A photo taken at Orwell Dam near Fergus Falls shows numerous carp carcasses thrown on the shore. Despite being an invasive species, Otter Tail County conservation officer Troy Richards encourages anglers to dispose of the fish the proper way.

Otter Tail County conservation officer Troy Richards said Thursday that anglers frequenting the waters below Orwell Dam southwest of Fergus Falls are in jeopardy of losing their fishing rights.

The Army Corps of Engineers controls access to the dam and for some time their people at the facility have been very disappointed with some of the slob fishermen visiting the Otter Tail River facility. They have been called upon to remove dead carp carcasses left on the ground near the river.

“They’ll probably be putting up signs,” Richards said.

The waters below the dam have drawn anglers for many years. Richards said he has even seen fly fishermen going after rough fish during the winter months. The swift current of the river below the dam has made it a perfect hunting ground for the bowfishing crowd and they arrowed a large number of rough fish out of the river this past winter. There is no limit on carp during the season because carp are considered one of the most damaging aquatic invasive species. Their impact on wetlands and shallow lakes has been severe. Their bottom feeding roots up shallow plants, muddy the water and release phosphorus which is known to encourage algae.

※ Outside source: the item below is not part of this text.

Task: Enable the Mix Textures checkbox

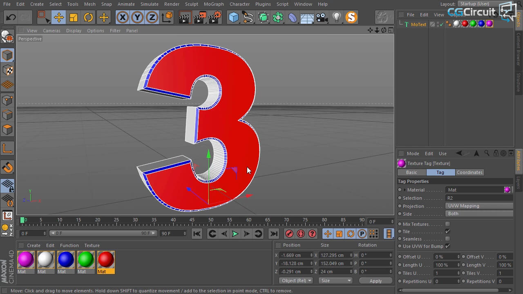Action: 447,224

“It’s a very popular sport - bowfishing,” Richards said. “It’s good in a certain way.”

The season is now over for bowfishing and having bowfishing equipment in proximity of a Minnesota lake or river is against the law. Richards recently had the duty of dealing with a group of young men who were not completely aware of this fact.

Richards pointed out that while there is no limit on carp during the archery season there is also no reason to leave dead, rotting carp carcasses scattered around. 

“I’ve had numerous complaints,” the local Department of Natural Resources conservation officer said. 

Richards knows of several places to take a haul of dead rough fish. There are turtle farms that will take them and the Chahinkapa Zoo in Wahpeton feed rough fish to their bears.

Richards is not in favor of fishermen who dump their dead rough fish in ditches. He recommended disposing of them wherever it can legally be done. 

Regular statewide bowfishing opens again April 25 and goes until Feb. 28, 2021.